Review of a decision made by the circuit court upon its review of an agency's decision is a secondary appeal. In an appeal from a circuit court's review of an administrative decision the appellate court will utilize identical standards applied by the circuit court. Questions of fact are reviewed under the “clearly erroneous” standard. In contrast, an agency's legal conclusions are freely reviewable. An agency's interpretation of its rules receives deference unless it is plainly erroneous or inconsistent with the underlying legislative purpose.
Hawai‘i Teamsters & Allied Workers, Local 996 v. Dep't of Labor & Indus. Relations, 110 Hawai‘i 259, 265, 132 P.3d 368, 374 (2006) (internal quotation marks and citations omitted).

III. DISCUSSION

Although Appellants present three points on appeal, those points can be distilled into one question: did the Hearings Officer err in allowing jalousie window work to be completed by a contractor with a C–5 speciality license?

━━━━━━

▶ [Written task 1]: Rewrite the court opinion excerpt from "Hawai‘i Teamsters &" to "C–5 speciality license?", replacing "Hearings Officer" with "Hearing Examiner".
▶ [Written task 2]: Please write the next part of the court opinion excerpt, picking up after its final sentence.

▶ [Data]:
━━━━━━

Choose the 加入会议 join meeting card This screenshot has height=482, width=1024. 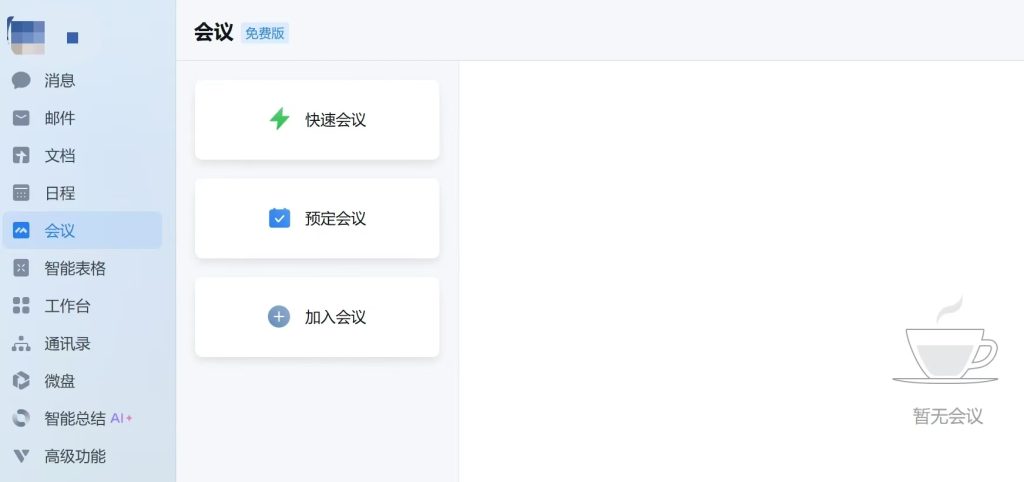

━━━━━━

▶ [Written answer 1]:
Hawai‘i Teamsters & Allied Workers, Local 996 v. Dep't of Labor & Indus. Relations, 110 Hawai‘i 259, 265, 132 P.3d 368, 374 (2006) (internal quotation marks and citations omitted).

III. DISCUSSION

Although Appellants present three points on appeal, those points can be distilled into one question: did the Hearing Examiner err in allowing jalousie window work to be completed by a contractor with a C–5 speciality license?

▶ [Written answer 2]:
It is undisputed that Allied does not possess a C–22 speciality license which would allow a contractor

[t]o glaze or tint frames, panels, sash, and doors. To assemble and install window wall and curtain wall, shower doors, tub enclosures, mirrors, metal windows and screens, metal sliding doors, metal jalousies, store front metal and trim, plastics, tempered glass doors; including items such as frames and hardware and any allied products not stated above but affiliated with the glass and glazing industry;
HAR § 16–77–28(c), Exhibit A. Allied is a “B” general contractor with a C–5 specialty license that allows a contractor

[t]o install cabinets, cases, sashes, doors, trims, or nonbearing partitions that become a permanent part of structure, and to remodel or to make repairs to existing buildings or structures, or both; and to do any other work which would be incidental and supplemental to the remodeling or repairing. The repairs, carpentry work, or remodeling shall include the installation of window shutters, garage doors, bifold, and shutter doors; and the installation of manufactured sidings and any other work that would not involve changes or additions to the building's or structure's basic components[.]
HAR § 16–77–28(c), Exhibit A (emphasis added). In addition to the language of the C–5 specialty license, HRS § 444–8 (1993) allows a contractor to take and execute a contract “involving the use of two or more crafts or trades, if the performance of the work in the crafts or trades, other than in which the specialty contractor is licensed, is incidental and supplemental to the performance of work in the craft for which the specialty contractor is licensed.” However, HAR § 16–77–33(d) states “[a]ny licensee who acts, assumes to act, or advertises in any classification other than for which the licensee is duly licensed under this chapter shall be construed to be engaged in unlicensed activity.”

The question then becomes whether the Hearings Officer erred in determining the jalousie window work to be “incidental and supplemental” to the C–5 specialty license work. HAR § 16–77–34 defines incidental and supplemental “as work in other trades directly related to and necessary for the completion of the project undertaken by a licensee pursuant to the scope of the licensee's license.”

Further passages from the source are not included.